* _Exercise details_
Return all of the records below line for line, without changing anything.

Item coordinate data:
- - - - -
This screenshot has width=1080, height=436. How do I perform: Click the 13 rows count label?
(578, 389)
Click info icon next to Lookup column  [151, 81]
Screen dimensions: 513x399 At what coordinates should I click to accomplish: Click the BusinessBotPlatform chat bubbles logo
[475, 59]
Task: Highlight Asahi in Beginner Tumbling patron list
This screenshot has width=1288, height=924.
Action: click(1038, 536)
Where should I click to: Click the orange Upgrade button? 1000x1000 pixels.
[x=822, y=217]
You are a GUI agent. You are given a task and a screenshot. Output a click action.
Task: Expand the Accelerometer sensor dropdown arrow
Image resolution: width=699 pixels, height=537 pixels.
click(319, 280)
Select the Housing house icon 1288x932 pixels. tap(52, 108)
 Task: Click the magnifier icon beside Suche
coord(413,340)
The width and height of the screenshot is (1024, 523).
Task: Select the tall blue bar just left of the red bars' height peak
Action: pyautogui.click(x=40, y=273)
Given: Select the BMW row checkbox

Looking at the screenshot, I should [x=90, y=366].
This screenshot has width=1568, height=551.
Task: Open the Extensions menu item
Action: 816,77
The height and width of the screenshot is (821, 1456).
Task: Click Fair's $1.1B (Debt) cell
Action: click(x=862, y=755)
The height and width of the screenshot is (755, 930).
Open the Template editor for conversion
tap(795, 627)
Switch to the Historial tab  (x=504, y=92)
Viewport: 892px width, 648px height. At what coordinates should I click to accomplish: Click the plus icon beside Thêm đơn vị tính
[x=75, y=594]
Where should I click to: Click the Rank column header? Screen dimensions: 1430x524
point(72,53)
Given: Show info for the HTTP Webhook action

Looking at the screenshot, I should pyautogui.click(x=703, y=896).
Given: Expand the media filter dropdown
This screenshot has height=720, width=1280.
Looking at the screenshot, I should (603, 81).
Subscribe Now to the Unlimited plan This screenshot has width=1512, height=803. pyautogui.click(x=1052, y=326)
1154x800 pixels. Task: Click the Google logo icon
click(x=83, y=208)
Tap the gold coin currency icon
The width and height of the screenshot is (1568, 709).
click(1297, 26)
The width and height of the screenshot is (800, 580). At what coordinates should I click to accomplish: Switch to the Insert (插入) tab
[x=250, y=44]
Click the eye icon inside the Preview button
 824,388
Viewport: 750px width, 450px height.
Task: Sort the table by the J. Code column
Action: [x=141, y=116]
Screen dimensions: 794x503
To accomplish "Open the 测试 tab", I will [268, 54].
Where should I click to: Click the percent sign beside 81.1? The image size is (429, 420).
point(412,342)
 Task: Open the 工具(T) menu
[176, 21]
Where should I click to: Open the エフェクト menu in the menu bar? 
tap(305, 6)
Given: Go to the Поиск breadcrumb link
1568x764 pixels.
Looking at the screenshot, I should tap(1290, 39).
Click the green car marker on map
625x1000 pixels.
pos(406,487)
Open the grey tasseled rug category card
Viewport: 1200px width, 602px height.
- - - - -
* _Response to the exercise_
This screenshot has width=1080, height=436. How do I perform: Click the 13 rows count label?
(578, 389)
Click info icon next to Lookup column  [151, 81]
Screen dimensions: 513x399 At what coordinates should I click to accomplish: Click the BusinessBotPlatform chat bubbles logo
[475, 59]
Task: Highlight Asahi in Beginner Tumbling patron list
This screenshot has width=1288, height=924.
Action: click(1038, 536)
Where should I click to: Click the orange Upgrade button? 1000x1000 pixels.
[x=822, y=217]
You are a GUI agent. You are given a task and a screenshot. Output a click action.
Task: Expand the Accelerometer sensor dropdown arrow
Image resolution: width=699 pixels, height=537 pixels.
click(319, 280)
Select the Housing house icon 1288x932 pixels. tap(52, 108)
 Task: Click the magnifier icon beside Suche
coord(413,340)
The width and height of the screenshot is (1024, 523).
Task: Select the tall blue bar just left of the red bars' height peak
Action: pyautogui.click(x=40, y=273)
Given: Select the BMW row checkbox

Looking at the screenshot, I should [x=90, y=366].
This screenshot has width=1568, height=551.
Task: Open the Extensions menu item
Action: 816,77
The height and width of the screenshot is (821, 1456).
Task: Click Fair's $1.1B (Debt) cell
Action: click(x=862, y=755)
The height and width of the screenshot is (755, 930).
Open the Template editor for conversion
tap(795, 627)
Switch to the Historial tab  (x=504, y=92)
Viewport: 892px width, 648px height. At what coordinates should I click to accomplish: Click the plus icon beside Thêm đơn vị tính
[x=75, y=594]
Where should I click to: Click the Rank column header? Screen dimensions: 1430x524
point(72,53)
Given: Show info for the HTTP Webhook action

Looking at the screenshot, I should pyautogui.click(x=703, y=896).
Given: Expand the media filter dropdown
This screenshot has height=720, width=1280.
Looking at the screenshot, I should (603, 81).
Subscribe Now to the Unlimited plan This screenshot has width=1512, height=803. pyautogui.click(x=1052, y=326)
1154x800 pixels. Task: Click the Google logo icon
click(x=83, y=208)
Tap the gold coin currency icon
The width and height of the screenshot is (1568, 709).
click(1297, 26)
The width and height of the screenshot is (800, 580). At what coordinates should I click to accomplish: Switch to the Insert (插入) tab
[x=250, y=44]
Click the eye icon inside the Preview button
 824,388
Viewport: 750px width, 450px height.
Task: Sort the table by the J. Code column
Action: [x=141, y=116]
Screen dimensions: 794x503
To accomplish "Open the 测试 tab", I will [268, 54].
Where should I click to: Click the percent sign beside 81.1? The image size is (429, 420).
point(412,342)
 Task: Open the 工具(T) menu
[176, 21]
Where should I click to: Open the エフェクト menu in the menu bar? 
tap(305, 6)
Given: Go to the Поиск breadcrumb link
1568x764 pixels.
Looking at the screenshot, I should tap(1290, 39).
Click the green car marker on map
625x1000 pixels.
pos(406,487)
Open the grey tasseled rug category card
Viewport: 1200px width, 602px height.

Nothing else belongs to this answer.